Eich, Günter: Blick auf Venedig
in: Günter Eich: Fünfzehn Hörspiele
Frankfurt : Suhrkamp, 1979
S. 161–200
Deutsche Ersterscheinung 1966
Hörspiel Printversion
Zwei blinde Männer und eine Frau leben zusammen in einer Wohnung in Venedig. Emilio ist Telefonist, Gaspara macht den Haushalt und Benedetto bettelt. Dabei philosophiert er, entwickelt Pläne, die viel Geld einbringen sollen, auf jeden Fall aber geeignet sind, sich die Zeit zu vertreiben. Seine Pläne sind:
- Die drei Blinden sollen den Touristen das Venedig der Gerüche und Geräusche zeigen. Dazu müssen sie einen geeigneten Werbekatalog entwerfen.

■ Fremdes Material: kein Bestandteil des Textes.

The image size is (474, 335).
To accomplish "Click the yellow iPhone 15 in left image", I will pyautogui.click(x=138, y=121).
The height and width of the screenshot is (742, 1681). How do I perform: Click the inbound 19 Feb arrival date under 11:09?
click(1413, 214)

- Er will mit den beiden anderen an einer Sprachlehre schreiben, Worte und Redewendungen sollen auf Karteikarten geordnet werden. Benedetto kritisiert, dass die Sprache die Sprache der Sehenden ist, er will sich mit Ausdrücken wie „etwas einsehen“ etc. beschäftigen.

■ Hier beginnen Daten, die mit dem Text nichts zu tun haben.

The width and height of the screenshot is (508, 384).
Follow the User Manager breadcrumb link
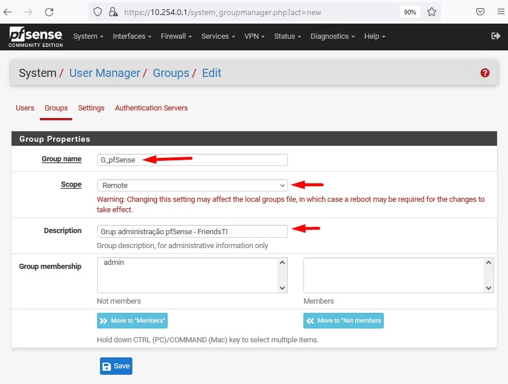[105, 73]
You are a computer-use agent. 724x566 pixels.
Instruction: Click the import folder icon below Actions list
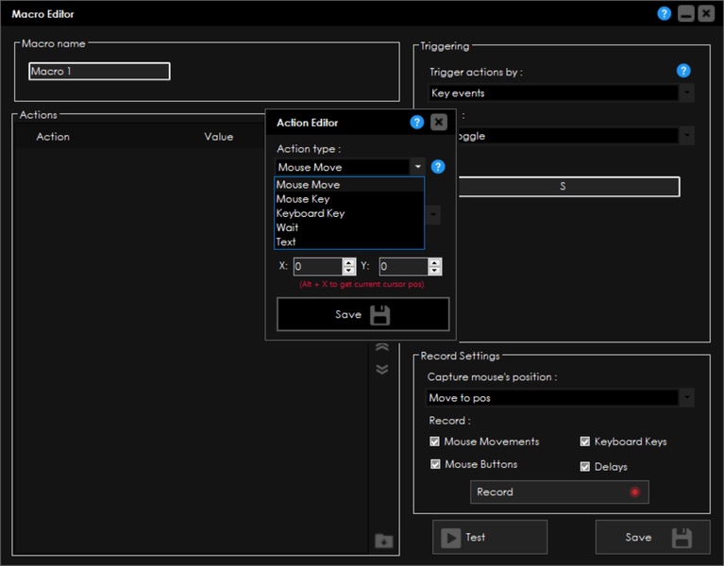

Emilio und Gaspara gehen auf seine Ideen ein, nehmen sie aber nicht ernst. Selbst Benedetto kann nicht sagen, ob er es ernst meint.
Emilio lässt sich die Augen operieren. Skeptisch meint er „blinder als blind kann ich nicht werden“. (S. 167) Die Operation gelingt tatsächlich. Er muss sich aber umstellen und nach und nach lernen, die Dinge, die er vom Tasten kennt, mit den Augen zu identifizieren. Die Freude am Sehen hält nicht lange vor, sein Arbeitsplatz wird ihm gekündigt. Ein Abkommen mit dem Blindenverein, sagt sein Chef, nur Blinde dürfen bei ihm als Telefonist arbeiten. Doch so sehr Emilio sich um eine neue Arbeitsstelle bemüht, er findet nichts, auch nicht in den Bereichen, die er gelernt hat, wie Körbe flechten, Maschine schreiben oder Telefongespräche vermitteln. Eine Zeitlang bettelt er wie Benedetto. Das bringt zwar Geld ein, aber er kann die Enge und Armseligkeit seiner alten Wohnung nicht mehr ertragen, die ihm nun das erste Mal bewusst werden. Deshalb zieht er zu seinem Vetter unter dem Vorwand, er habe eine Stelle in Sizilien. Nach drei Monaten ist er immer noch arbeitslos, aber er kann mit der Lüge nicht mehr leben. Er sucht Benedetto beim Betteln auf. Doch bevor er wieder in seine alte Wohnung zurückkehrt, schießt er sich eine Kugel in den Kopf. Er überlebt. Sein Vetter hat ihm inzwischen eine Stelle besorgt. Emilio kann die Stelle aber nicht annehmen, er ist wieder blind. Benedetto holt ihn aus dem Krankenhaus ab und sie planen die Entwicklung der neuen Sprache.